- [ACTIVITIES]:
**A.** In the aneurysm lesson below, where do aneurysms usually occur?
**B.** Pick up the aneurysm lesson below after its last sentence and continue writing it.

- [DOCUMENT TEXT]:
--------

Aneurysm: Definition, Causes & Symptoms

Instructor: Danielle Haak

Danielle has a PhD in Natural Resource Sciences and a MSc in Biological Sciences

You've probably heard of someone having an aneurysm, but what exactly does that mean? Read this lesson to learn what an aneurysm is, what causes it, and what the symptoms are.

What is an Aneurysm?

An aneurysm occurs when an artery bulges or balloons out in a particular area of the body. This is dangerous because, like a balloon, if an artery stretches too much it will eventually burst. And the outcome can be much more dangerous than when a balloon pops.

Aneurysms usually occur in the aorta, which is the main artery running from your heart to your chest cavity; however, they can also occur in the brain, heart, or anywhere else in the body. Aneurysms that burst in the brain are a type of stroke.

Normal conditions are shown in Panel A, while two types of aneurysms are shown in Panels B and C.

Causes of Aneurysms

So what causes an aneurysm to form in the first place? While the specific cause is often hard to pinpoint, there are some general characteristics that can increase the likelihood of an aneurysm forming. These include smoking, high blood pressure, a congenital condition where artery walls are compromised, a family history of aneurysms, age (they are more common over age 40), drug use, complications due to other medical conditions, tumors, or even injury. Smoking and high blood pressure also increase the likelihood of the aneurysm not just forming, but bursting as well.

--------

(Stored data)

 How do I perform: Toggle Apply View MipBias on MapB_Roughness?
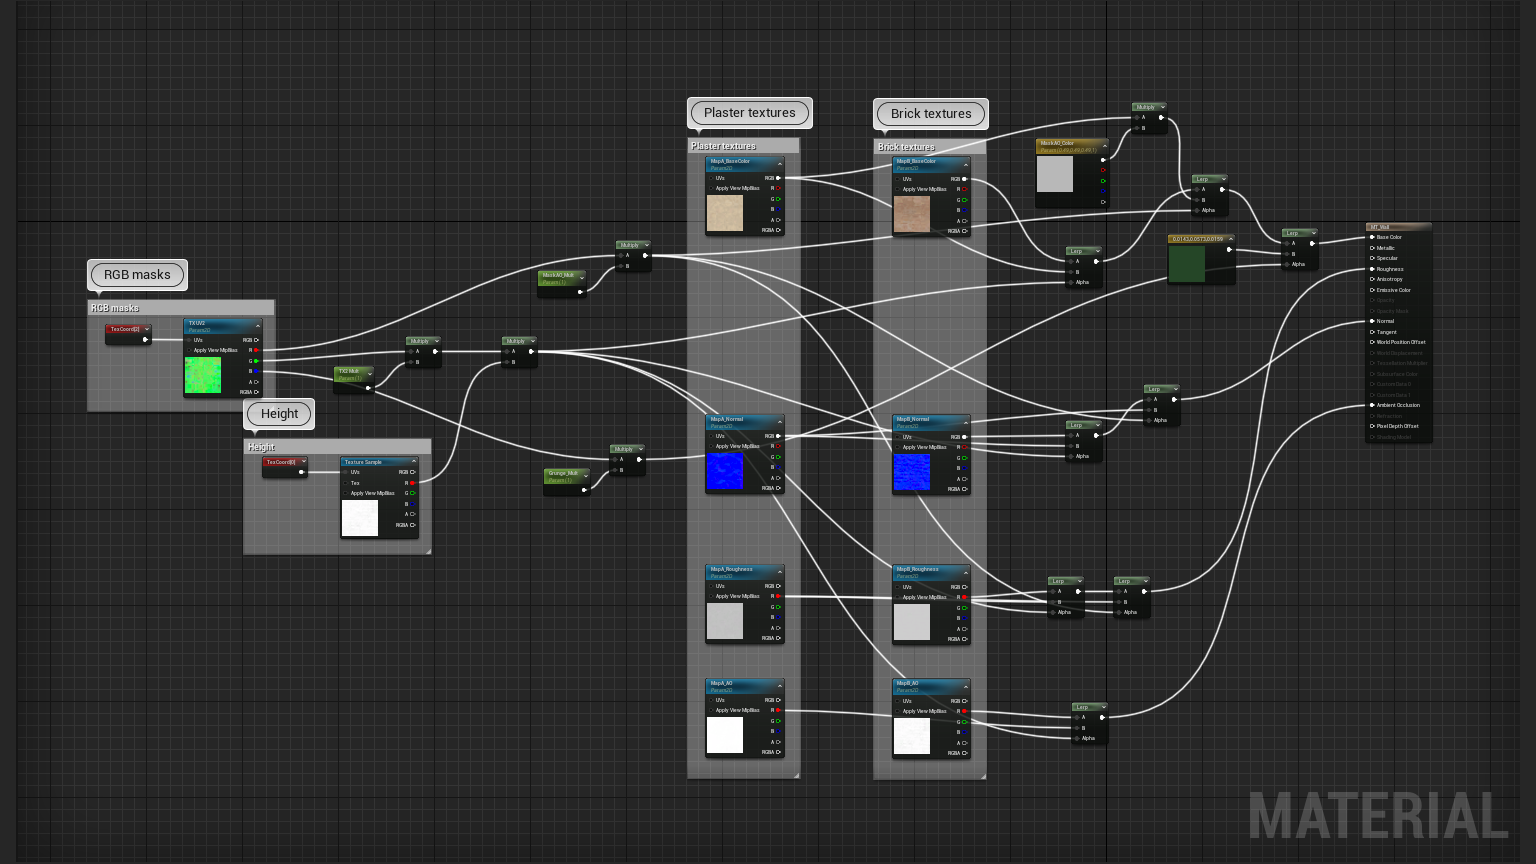897,597
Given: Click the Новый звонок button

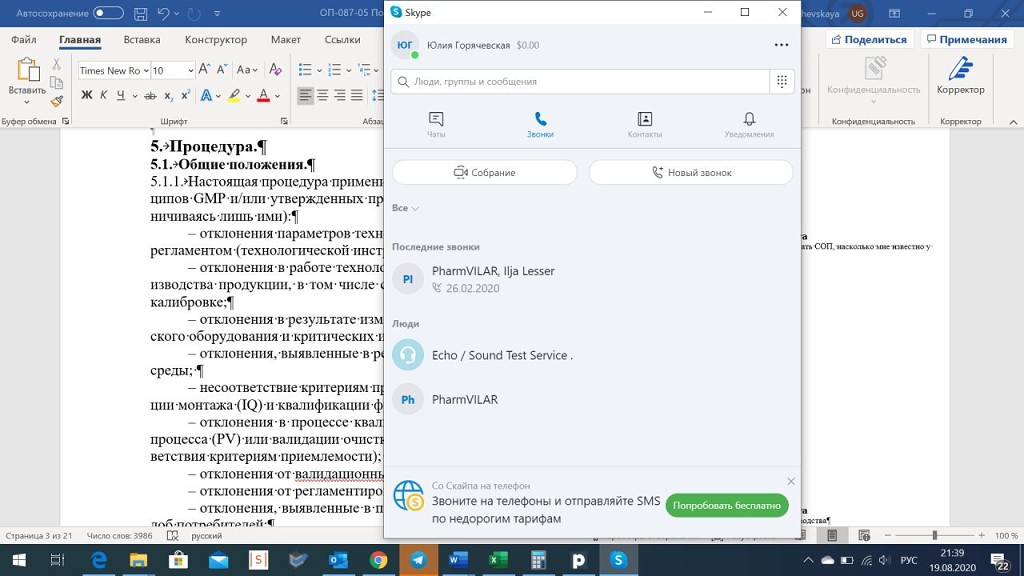Looking at the screenshot, I should (691, 172).
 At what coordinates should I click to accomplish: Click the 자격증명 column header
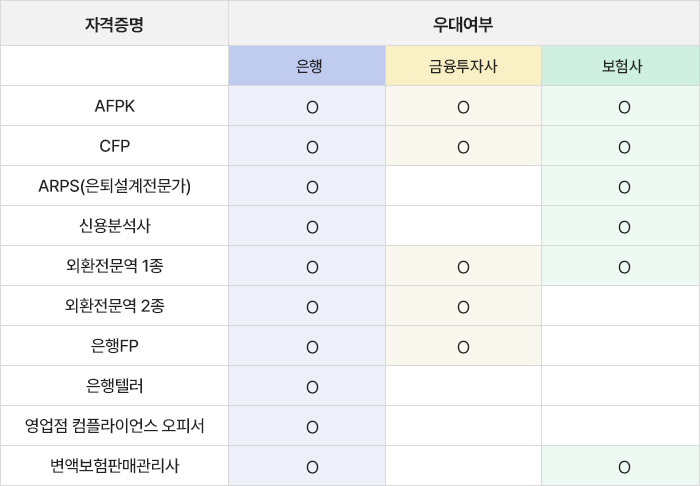(x=114, y=24)
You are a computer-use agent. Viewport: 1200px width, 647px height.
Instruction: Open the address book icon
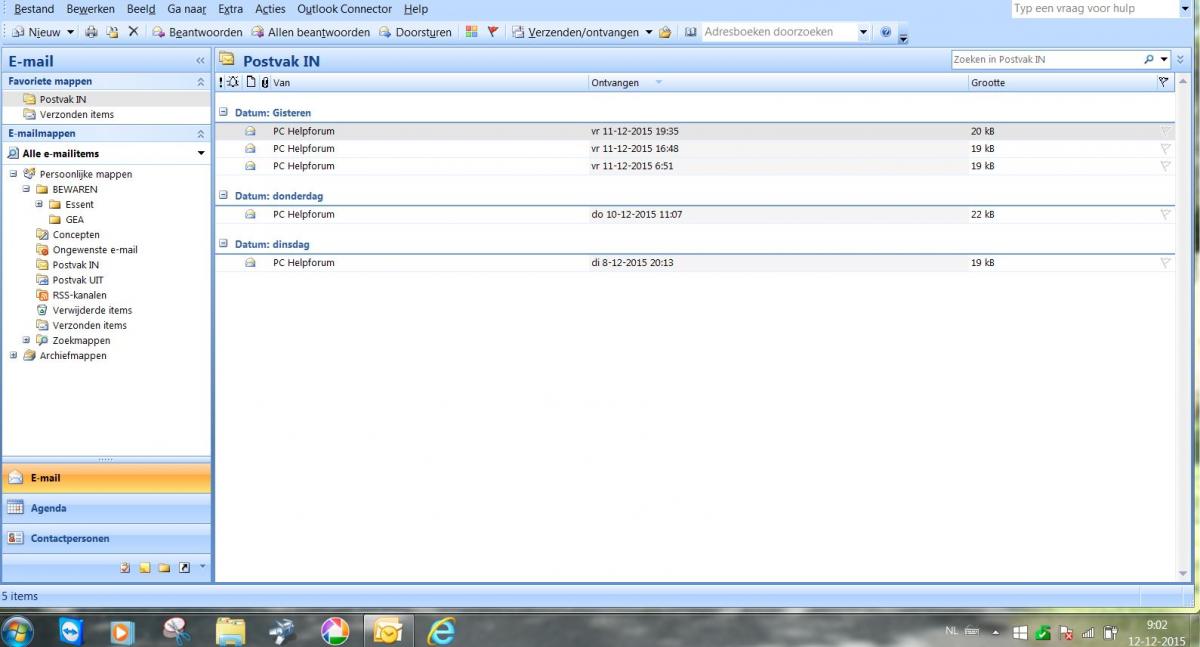(x=690, y=32)

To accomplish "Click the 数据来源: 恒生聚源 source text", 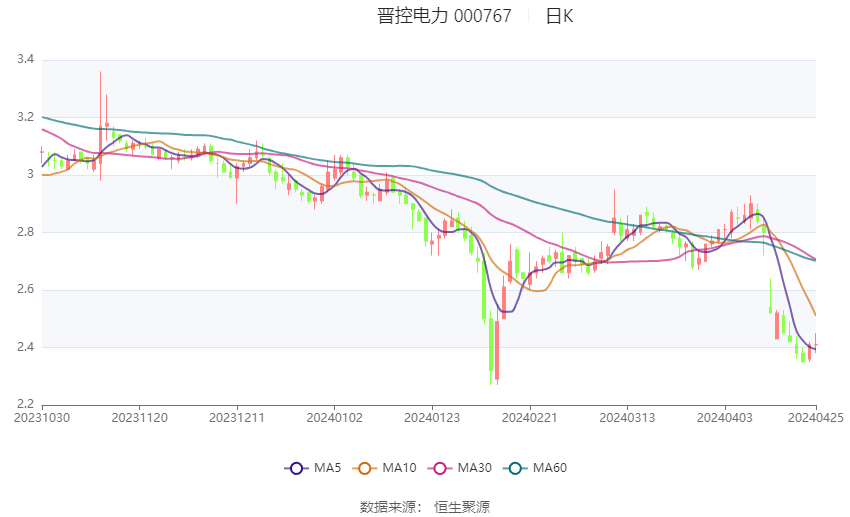I will point(425,507).
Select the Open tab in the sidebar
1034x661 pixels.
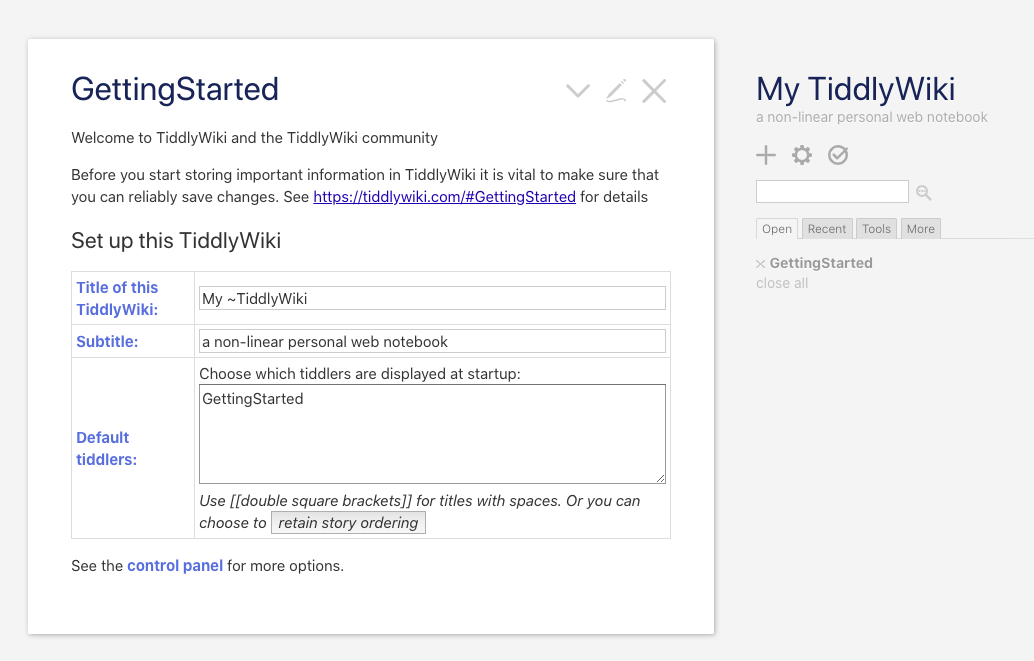point(777,228)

--------

- [RESULTS IN ORDER]:
**A.** They usually occur in the aorta, the main artery running from the heart to the chest cavity.

**B.**
Brain aneurysms have specific symptoms or warning signs, which can include nausea, severe headaches, a stiff or sore neck, blurred vision, difficulty seeing, sensitivity to light, loss of consciousness, seizures, or drooping eyelids.

An angiography image of a brain aneurysm.

Abdominal aneurysms have specific symptoms of their own. A patient may feel pressure in their abdomen or a deep, throbbing pain which usually manifests in the lower back. If the aneurysm bursts, the person will feel sharp pains and may go into shock without realizing what has happened. Unfortunately, there are often no symptoms of abdominal aneurysms; rather, they are commonly found during routine checkups or exams.

Treatment Options

If an aneurysm has already ruptured, surgery or an endovascular approach are required to completely seal off the burst artery so that it is unlikely to bleed again. If an aneurysm is found before it has ruptured, the consulting doctor will decide whether to continue monitoring its progress or take preventative actions.